Across from him, Alexis smiled at him. She saw what he was trying to do and was trying not to laugh for the sake of his ego. They were seated next to the fireplace in La Bergerie, one of the best reviewed restaurants in the city.
“You know, you didn’t have to get all dressed up.” She assured him, hoping it would at least stop him from trying to adjust the suit.
It didn’t. “I did if I wanted to take you here tonight.” Ian pointed out. That only raised other questions, but he was right on that point; jacket and tie were required.
Alexis sipped her water and raised an eyebrow at him. “So what’s the occasion? My birthday isn’t for two weeks and Valentine’s isn’t for nearly a month.”
Ian cleared his throat nervously and drank from his water glass as well. “There needs to be a reason? Let’s just call it insurance in case of a repeat of last year’s ‘no reservations’ Valentine’s debacle. I just want you to get to have a nice dinner out.”
“That’s sweet.” She gave him a fond look. “But you really didn’t have to. I like our regular dates. And I liked what we did last year.” A grin played on her lips. “But since we’re here…”
“Now there’s the spirit.” Ian said, relaxing and sighing contentedly. “You know, I still can’t believe it. Me and you, I mean. I still remember you bumming my car so you could go out with other guys.”
Alexis blushed. “Sorry. You were the only one of us to have a car that year and I never noticed…”

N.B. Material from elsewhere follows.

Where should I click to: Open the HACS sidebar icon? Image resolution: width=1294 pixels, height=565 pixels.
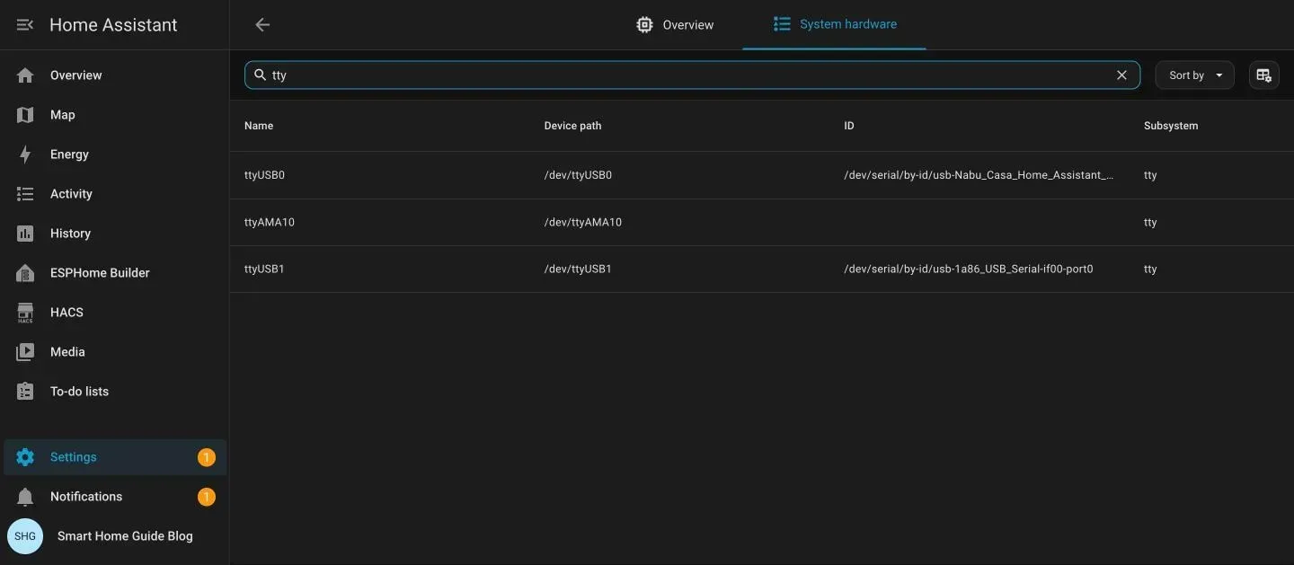[x=25, y=313]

Ian waved the idea away. “It’s fine. I was hard to notice back then. Except for when I was hanging out with you and Laurel, I was buried in a book or down in the Armstrong Building, fiddling in the engineering lab.”
A shakes of her head and Alexis gave him a meaningful look. “You weren’t hard to notice, I just wasn’t looking in that direction.” She assured. “And I like that you’re smart. I was actually wondering why you haven’t taken back up with your engineering stuff now that we’ve got the time and money.”

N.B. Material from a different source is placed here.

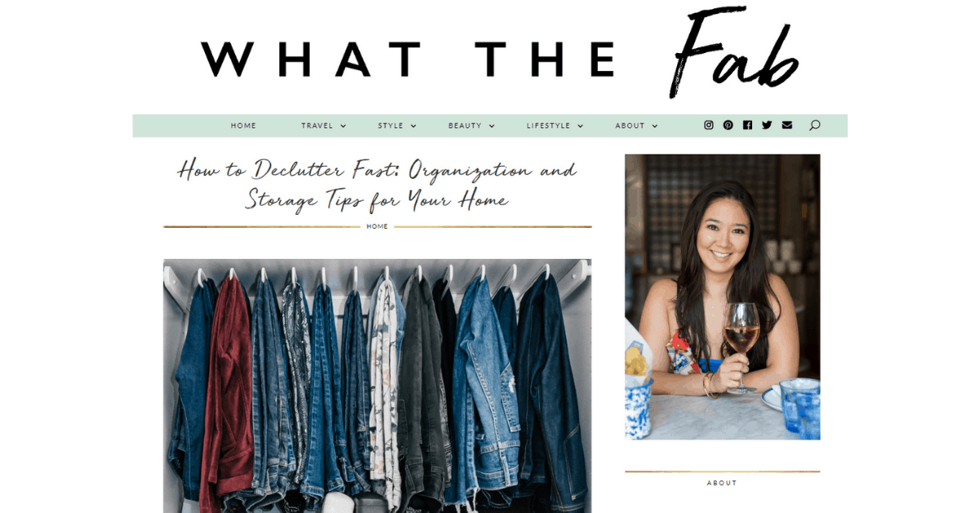
Task: Open the Pinterest icon in navbar
Action: coord(728,125)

“Not my money and I’m working the day shift.” He shrugged. “Besides, that’s just what I was good at, not really what I wanted to do.”
“What did you want to do?”
He knew immediately that he should have known that question was coming. Deep down, he wondered if he’d even told the truth there, or if he was just making excuses not to get back into his old habits. God knew that the ROCIC and even just regular police forces needed a good powered armor designer on their side.
Before he could come up with a response, Alexis’s cellphone started playing She Knows Too Much by The Overlong Names. “That’s Laurel.” She frowned. “It must be important if she’s calling during this. Sorry. I’ll be right back; it’s probably about the school.”
“Sure.” Ian nodded his understanding. He stood when she did and sat down once she was on her way to the alcove set up for people to take phone calls without disturbing the atmosphere. “Hope it’s good news.”
Once he was sure she was gone, he reached into his inner pocket and took out the source of all his nervous energy. It was a small, velvet box, and inside was the reason he’d taken Warrick aside earlier.
He didn’t have to look at it to know what it looked like; he’d designed it and watched it being made: a band of platinum and gold, twisted together and fused into a smooth band. At the top, there was a gem, sculpted into a crescent moon. It was clear, but it wasn’t a diamond because as Warrick put it ‘carbon isn’t a metal’. Instead it was a kind of transparent aluminum, which he’s been assured was like a sapphire.
It was, at least he hoped it was, perfect. The night was perfect. They had to be. Everything had to be right for this night.